Note: platform APIs and terms have tightened significantly. Many classic scraping tools are in a state of perpetual repair. Always check recency.


8. Geolocation & Imagery (GEOINT)

Determining where a photo, video, or person is located from visual evidence.

Classic technique stack

  • Shadow analysis — sun angle gives latitude and time of day (SunCalc, Suncalc.org)
  • Landmark identification — monuments, logos, business signage
  • Language and script — signage language narrows region
  • Vegetation — tree species and agriculture indicate climate zone
  • Vehicle makes and license plate formats — country/region disambiguation
  • Electrical plug shapes and pole construction — power grid standards vary by region
  • Road markings — lane widths, stripe patterns, sign shapes (MUTCD vs. Vienna Convention)
  • Architecture — roofing styles, window frames, construction materials

Reverse image search

Run the same image through all of these — coverage varies wildly:

  • Google Images / Lens
  • Yandex Images — still the best for Russian/Eastern European and general face matching
  • TinEye — best for finding originals and earliest occurrences
  • Bing Visual Search
  • Baidu — better for Chinese content

AI-assisted geolocation

Modern multimodal models can synthesize the classic technique stack in seconds. The Hackers Arise walkthrough demonstrates using custom GPTs like GeoGuessr GPT for first-pass geolocation: upload an image, ask where it was taken. These models do not do reverse image search — they visually reason over architectural, vegetation, and signage cues. They are often wrong on specifics but provide a valuable starting framework of observations (“the road signs suggest Cyrillic-script Eastern Europe; the utility pole style matches post-Soviet construction”).

Practitioners should treat AI guesses as hypotheses, not conclusions, and verify every claim against ground-truth imagery.
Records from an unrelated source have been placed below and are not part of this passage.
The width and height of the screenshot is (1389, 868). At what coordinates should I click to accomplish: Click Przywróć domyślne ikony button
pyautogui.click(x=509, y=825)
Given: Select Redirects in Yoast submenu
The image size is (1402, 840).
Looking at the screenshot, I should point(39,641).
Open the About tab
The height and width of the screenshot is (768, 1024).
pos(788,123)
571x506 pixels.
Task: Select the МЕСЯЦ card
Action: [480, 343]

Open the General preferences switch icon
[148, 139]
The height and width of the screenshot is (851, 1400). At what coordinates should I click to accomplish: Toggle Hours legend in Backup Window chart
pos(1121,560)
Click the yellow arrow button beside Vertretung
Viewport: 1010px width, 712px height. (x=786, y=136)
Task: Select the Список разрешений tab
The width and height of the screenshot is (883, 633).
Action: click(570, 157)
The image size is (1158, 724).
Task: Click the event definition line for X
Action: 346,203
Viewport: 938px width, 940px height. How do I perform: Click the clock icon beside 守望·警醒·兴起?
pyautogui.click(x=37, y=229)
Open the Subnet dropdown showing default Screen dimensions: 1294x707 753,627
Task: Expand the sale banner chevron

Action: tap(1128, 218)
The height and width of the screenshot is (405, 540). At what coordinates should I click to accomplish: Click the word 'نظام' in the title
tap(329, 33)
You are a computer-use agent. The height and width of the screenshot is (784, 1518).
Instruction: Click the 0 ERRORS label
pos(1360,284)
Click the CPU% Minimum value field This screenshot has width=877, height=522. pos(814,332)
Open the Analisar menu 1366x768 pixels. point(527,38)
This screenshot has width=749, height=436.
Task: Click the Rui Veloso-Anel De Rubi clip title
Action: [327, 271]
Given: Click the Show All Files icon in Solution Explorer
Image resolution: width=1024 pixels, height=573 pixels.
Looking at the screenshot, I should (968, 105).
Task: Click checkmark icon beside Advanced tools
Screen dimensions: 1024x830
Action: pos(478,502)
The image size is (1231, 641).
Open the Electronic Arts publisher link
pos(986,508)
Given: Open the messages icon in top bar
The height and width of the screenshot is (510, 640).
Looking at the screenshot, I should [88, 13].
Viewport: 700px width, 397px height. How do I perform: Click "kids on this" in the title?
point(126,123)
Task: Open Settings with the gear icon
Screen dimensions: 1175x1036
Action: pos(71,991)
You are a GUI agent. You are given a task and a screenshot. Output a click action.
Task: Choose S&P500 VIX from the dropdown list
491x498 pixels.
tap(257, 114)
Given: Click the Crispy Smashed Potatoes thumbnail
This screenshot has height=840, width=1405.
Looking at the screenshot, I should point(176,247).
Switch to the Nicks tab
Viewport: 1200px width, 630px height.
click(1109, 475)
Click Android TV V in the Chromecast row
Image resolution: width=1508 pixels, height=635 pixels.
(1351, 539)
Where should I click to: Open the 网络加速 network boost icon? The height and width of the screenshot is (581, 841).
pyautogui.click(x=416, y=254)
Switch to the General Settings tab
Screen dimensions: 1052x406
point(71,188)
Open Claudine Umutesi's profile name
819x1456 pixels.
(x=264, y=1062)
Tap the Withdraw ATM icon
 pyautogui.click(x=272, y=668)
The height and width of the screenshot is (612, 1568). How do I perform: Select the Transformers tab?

Mapping and imagery sources

  • Google Maps / Earth Pro — Street View, historical imagery, 3D buildings
  • Yandex Maps / Mapillary / KartaView — alternative street-level imagery, stronger coverage in some regions
  • Sentinel Hub / EO Browser — free satellite imagery (Sentinel-2, Landsat)
  • Planet Labs — commercial high-cadence satellite imagery
  • OpenStreetMap — community mapping with extractable POI data
  • Overpass Turbo — query OSM for arbitrary features (e.g. “all churches in this bounding box with a spire over 30m”)
  • Wikimapia — crowd-sourced photo-annotated POI database

Video and live stream OSINT

  • EarthCam / Insecam — aggregated public webcams (many unintentional)
  • Windy.com — live webcams for weather
  • YouTube geosearch tools — find videos shot within a geographic radius
  • FlightRadar24 / ADS-B Exchange — real-time civilian aircraft tracking
  • MarineTraffic / VesselFinder — real-time ship AIS data
  • RailSense / similar — train tracking by region

EXIF and video metadata

Raw camera files contain GPS coordinates by default unless stripped. Most social platforms strip EXIF, but platforms that preserve it (Flickr, some forums, raw email attachments) can hand-deliver the answer. Tools: exiftool, ExifTool Online, Jeffrey's Image Metadata Viewer.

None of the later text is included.